The model should match the business task, not the other way around. Important considerations are context size and token pricing. We covered these in our Episode 2.
Write Role File
Now define the agent properly in an Agent-Role.md file. This is where you describe what the agent is for, what it is allowed to do, what tools it can use, how it should respond, and when it must hand off to a human. In practice, this becomes the agent’s operating guide and keeps it aligned to the business job you actually want done.[4][7]
A simple Agent-Role.md usually includes:[7]
· Purpose.
· Scope.
· Allowed tools.
· Disallowed actions.
· Escalation rules.
· Tone and response style.
· Human approval requirements.
If the use case is the idea, the role file is the rulebook. A good tip here is to use your AI tool to write one for you. Tell it what the agent is called and what its job will be (ie Use XERO MCP to create draft invoices). The AI tool will then write out a detailed Agent-Role.Md file descriptor. Copy this and then paste into the Agent_Role.md File. In CrabShack, this is located in your agents expanded menu and then clicking on Explorer:

Pick The Channel
The final step is choosing where the agent lives. The main options are Discord, Teams, Slack, and Telegram, and the right choice depends on how your team already communicates. If your business already runs in Slack or Teams, keep the agent there. If you want a lighter community-style experience, Discord or Telegram may make more sense.[8][9][2]

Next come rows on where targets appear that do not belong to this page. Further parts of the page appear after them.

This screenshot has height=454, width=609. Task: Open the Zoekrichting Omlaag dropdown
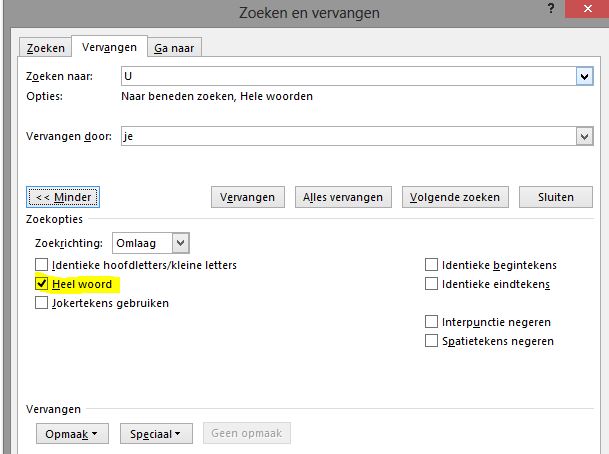pos(151,243)
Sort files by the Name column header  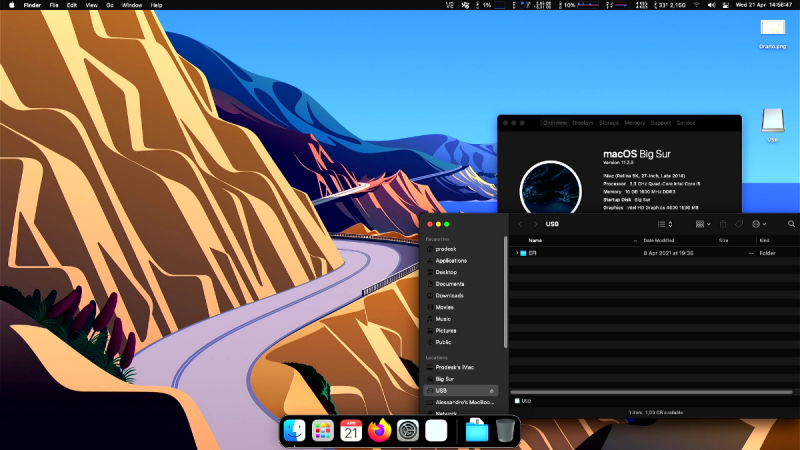tap(536, 240)
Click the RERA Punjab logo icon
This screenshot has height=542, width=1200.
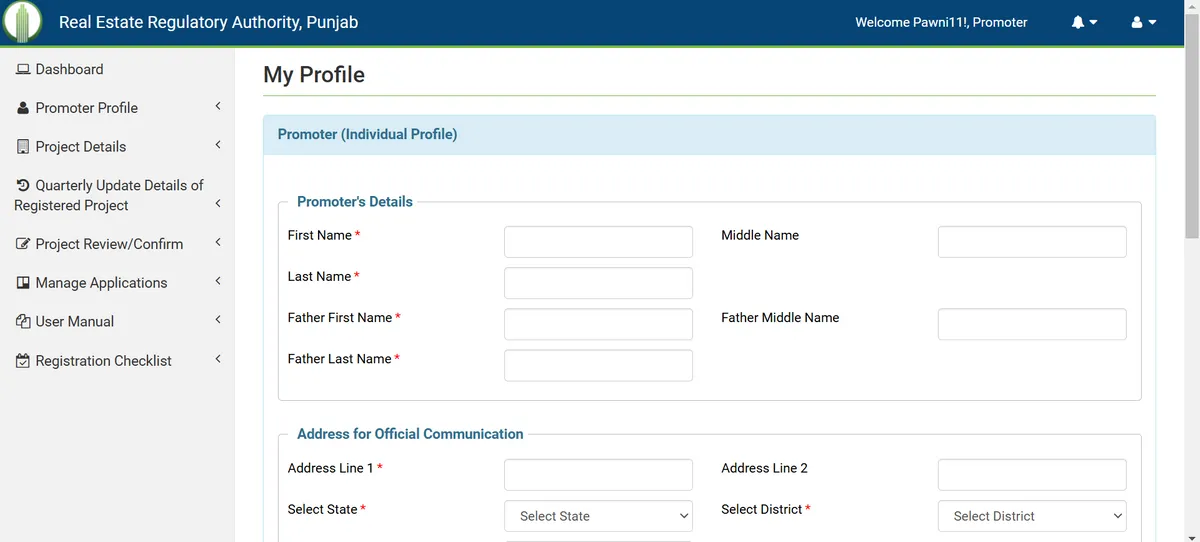pos(22,22)
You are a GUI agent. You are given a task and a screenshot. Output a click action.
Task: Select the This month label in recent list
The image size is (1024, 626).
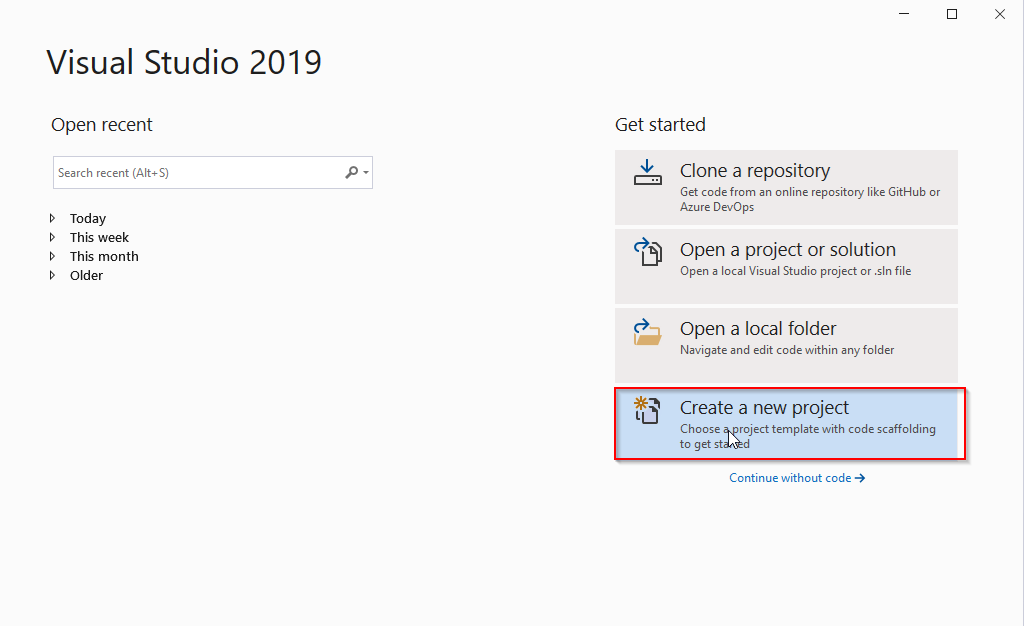(x=104, y=256)
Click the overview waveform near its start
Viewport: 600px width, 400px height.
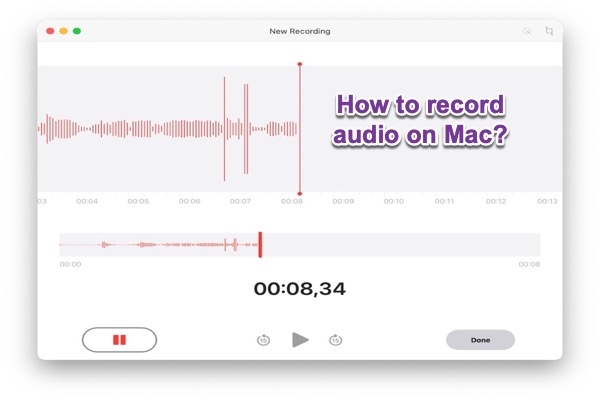click(x=70, y=245)
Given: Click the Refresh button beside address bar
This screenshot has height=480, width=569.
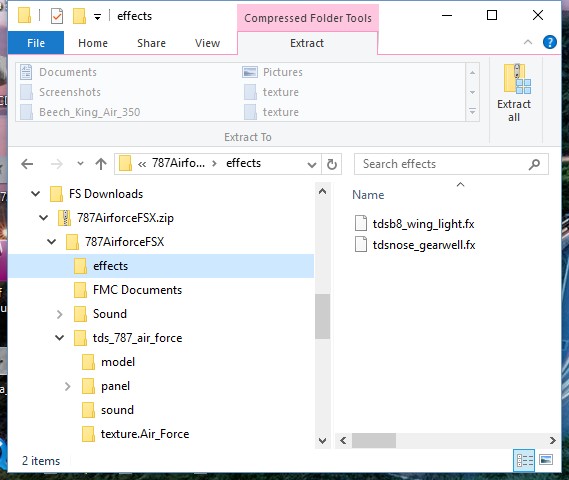Looking at the screenshot, I should point(332,164).
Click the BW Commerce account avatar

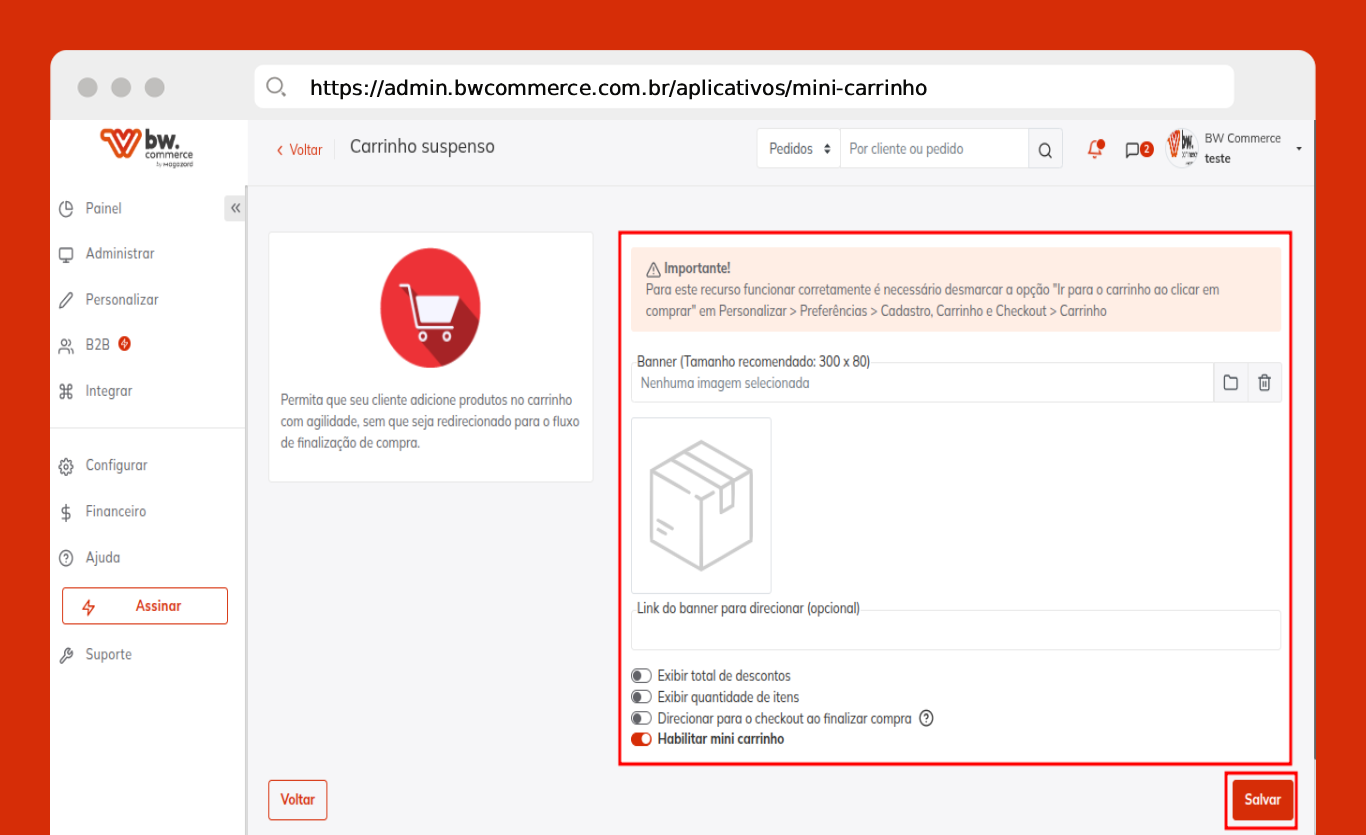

The channel is not just a delivery mechanism. It shapes how people use the agent, how often they interact with it, and how naturally it fits into daily work. The best channel is usually the one your team already opens without thinking.
A Simple First Build
A strong first agent for a small business might look like this:
· Use case: qualify inbound leads.
· Tools: CRM, calendar, knowledge base.
· MCP connections: CRM read/write, scheduling, document lookup.
· Human loop: approve any booked meeting or pricing exception.
· Model: fast model for triage, stronger model for edge cases.
· Agent-Role.md: define tone, rules, and escalation.[7]
· Channel: Slack or Teams for internal use.[8][9]
That gives you a useful, controlled starting point without trying to build a full AI employee on day one.[3][2]